The divestiture is part of the regulatory approvals granted for Verizon’s purchase of Alltel earlier this year. AT&T will acquire licenses, network assets and subscriber accounts, primarily in rural areas across 18 states. Network conversion from Verizon’s CDMA network to AT&T’s GSM technology and transition of the operations to AT&T is expected to take no longer than 12 months from the date the transaction closes in the fourth quarter, AT&T said.
The transaction primarily represents former Alltel assets, but it also includes assets from Verizon Wireless and the former Rural Cellular Corporation. The states represented are: Alabama, Arizona, California, Colorado, Iowa, Kansas, Michigan, Minnesota, Montana, Nebraska, Nevada, New Mexico, North Dakota, South Dakota, Tennessee, Utah, Virginia and Wyoming.
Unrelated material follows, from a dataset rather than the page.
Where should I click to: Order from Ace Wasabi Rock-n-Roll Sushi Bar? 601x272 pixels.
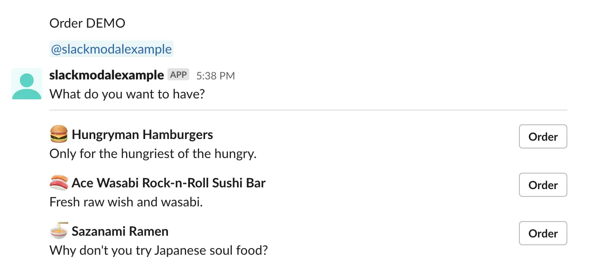(x=543, y=185)
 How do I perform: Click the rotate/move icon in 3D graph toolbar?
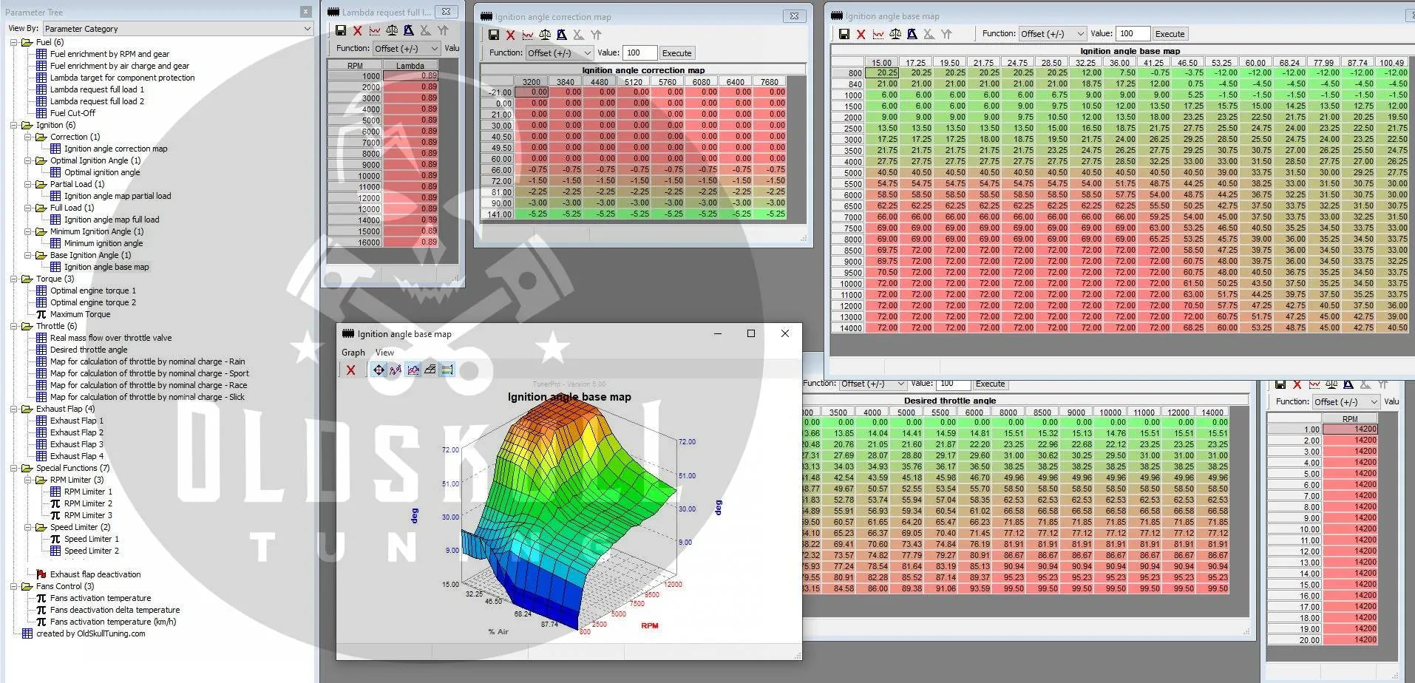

“Wireless continues to be AT&T’s greatest growth driver, and this transaction will complement our existing network coverage, particularly in rural areas,” said Ralph de la Vega, president and CEO of AT&T Mobility and Consumer Markets. “The acquisition will add network assets, distribution channels and 850 MHz spectrum in a significant portion of the U.S., enabling even better coverage for AT&T’s subscribers in those areas.
AT&T does expect integration costs for network conversion, amortization of intangible assets and subscriber migration to result in dilution to EPS of approximately $0.06 per share in the first year after closing and to improve thereafter.
The transition will result in an additional planned capital investment of approximately $400 million over 2009 and 2010, the LEC said.